This post first appeared at Naked Capitalism blog.
The head of the SEC’s examination unit, Andrew Bowden, created a furor last May when he described the widespread lawbreaking that the SEC was uncovering in its first examinations of private equity firms, now that virtually all were required by Dodd Frank to register as investment advisors. For one type of abuse alone, allocation of fees and expenses, Bowden stated that the SEC had found “violations of law or material compliance failures” in more than half the firms examined. Let’s not put too fine a point on this: the SEC said that most firms were stealing from investors, either by accident or design. Bowden confirmed that view, later telling the New York Times’ Gretchen Morgenson that “investors’ pockets are being picked.”
But after this unusually tough and detailed talk, the SEC went into retreat. Reports from speeches and statements by Bowden at private equity conferences and in interviews showed him making conciliatory remarks that were disturbingly inconsistent with the level and range of wrongdoing his unit had unearthed. The disparity was so striking that it went well beyond a walkback; we called it a coverup last September and an example of enforcement cowardice in October. The agency appeared to be hoping, unrealistically, that if it merely told investors that there was gambling in Casablanca, that they’d shut it down on their own. This position looked naive given that Bowden himself had pointed out, in May, that the agreements between investors (the “limited partners”) and the private equity firms (the “general partners”) were vague on many critical points, which gave the general partners far too much latitude for misconduct. If the limited partners were willing and able to stop these abuses, they would have done so long ago.
One possible explanation of this striking reversal could be that private equity kingpins, who are often substantial political donors, told Congresscritters to call the SEC dogs off. Remember that the SEC is the lone financial regulator whose budget comes from Congressional appropriations, as opposed to fees and fines. Congressmen have not hesitated to threaten the SEC with budget cuts when they’ve deemed it to be stepping on important donors’ toes.
However, the reason for the apparent reversal appears to be far more troubling. Bowden’s previous appearances have been industry conferences, not open to the public and not recorded. But an event earlier this month was taped, and the picture that emerges is disturbing.

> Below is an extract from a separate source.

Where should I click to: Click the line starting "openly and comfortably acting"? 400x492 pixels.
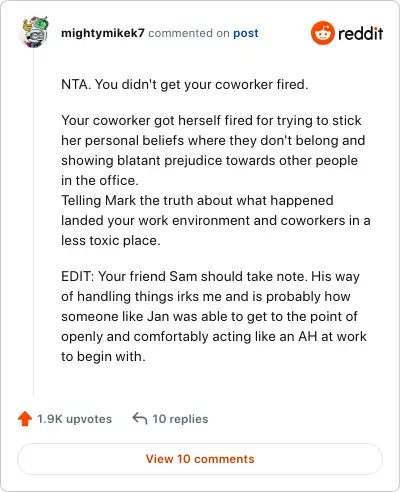(x=214, y=337)
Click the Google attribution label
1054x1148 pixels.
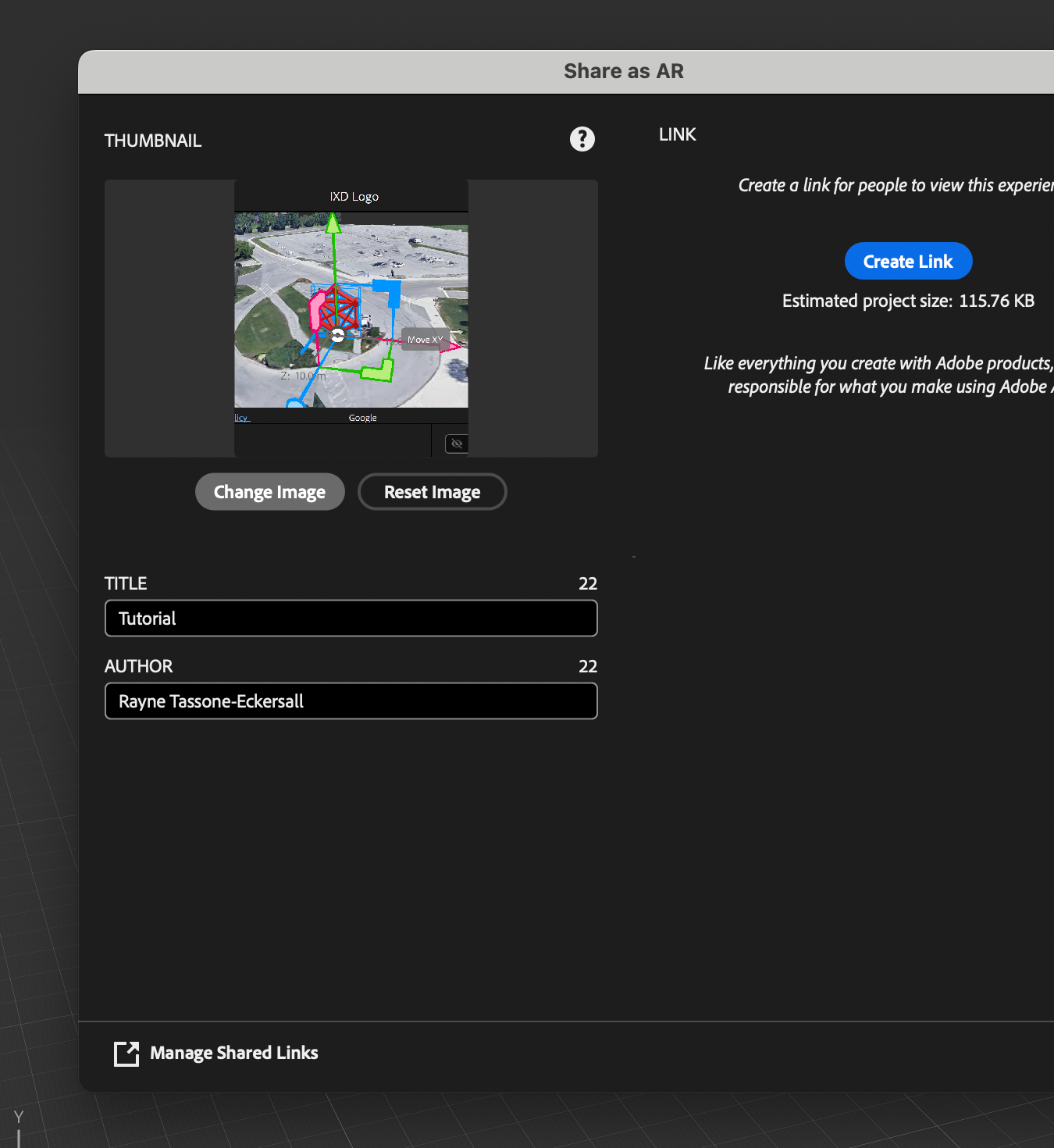(x=362, y=417)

At a minimum, Bowden reveals himself to be captured to an embarrassing degree. His remarks about the industry aren’t merely fawning; a former Goldman staffer called them “fellating.” Even worse, Bowden comes uncomfortably close to the line of offering to play the revolving door game at an unheard-of level of crassness, putting his son and by implication himself, into the job market at an industry conference.

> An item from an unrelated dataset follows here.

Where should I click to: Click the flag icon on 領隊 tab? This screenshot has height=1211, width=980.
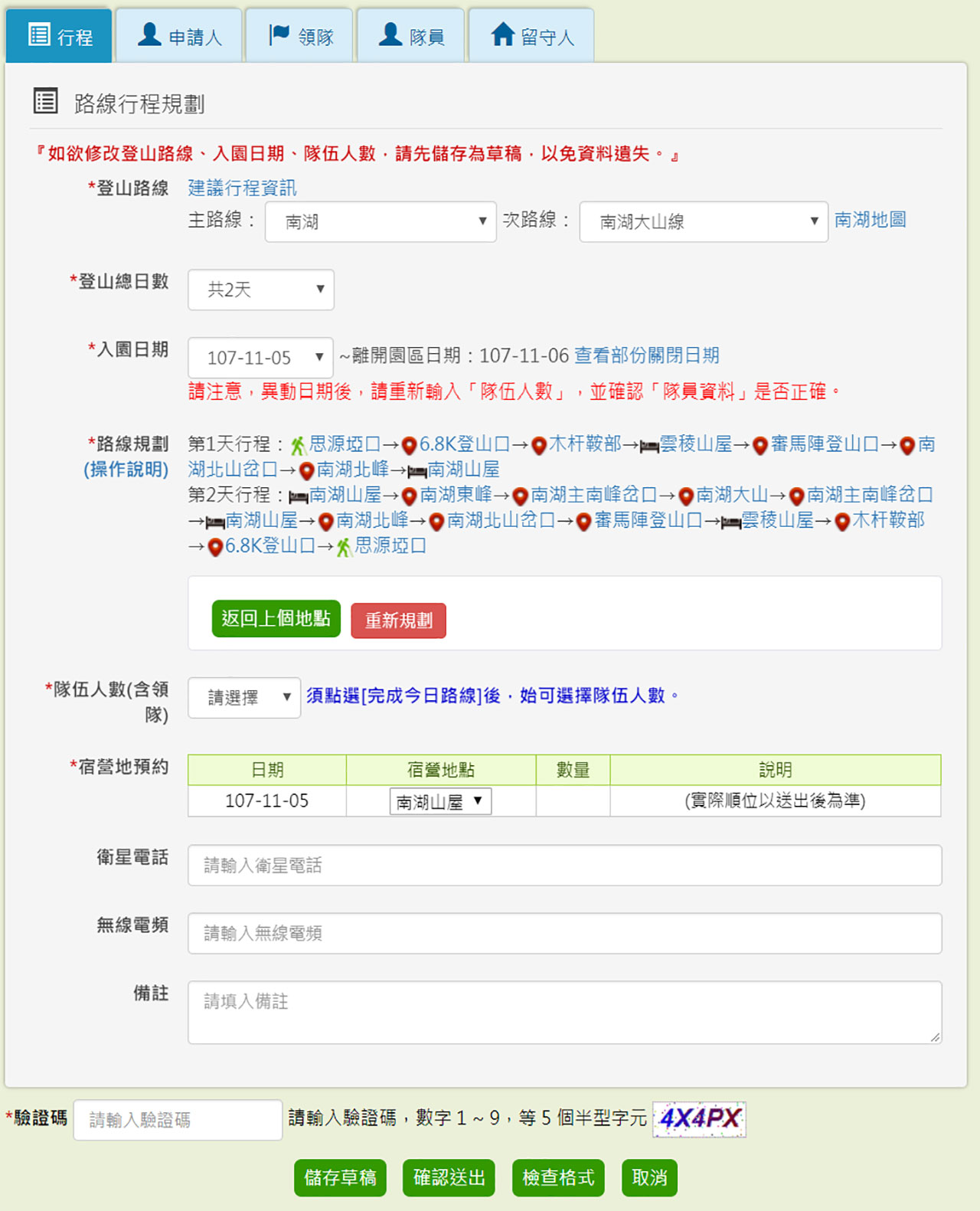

Bowden, along with Erin Schneider of the SEC’s enforcement staff in its San Francisco office, senior private equity investment professionals Sarah Corr from CalPERS and Margot Wirth of CalSTRS, and John Monsky, general counsel of private equity firm Oak Hill, appeared on March 5 at a conference at Stanford Law School, Emerging Regulatory Issues in Private Equity, Venture Capital, & Capital Formation in Silicon Valley. In a sign of undue chumminess, the moderator, former SEC commissioner and Stanford law professor Joseph Grundfest, didn’t see fit to disclose that he is a board member of KKR.
If you watch the entire segment, you’ll see that much of it surrounds who is and is not subject to SEC registration (venture capital firms are generally exempt, while private equity “buyout” firms with over $100 million in assets are subject), how the regulators try to judge intent and severity of misconduct (with the caveat that really poor processes for protecting investors can be as bad as malfeasance), how limited partners try but too often fail to get the information they’d like and how the SEC allegedly has enforcement actions in the pipeline.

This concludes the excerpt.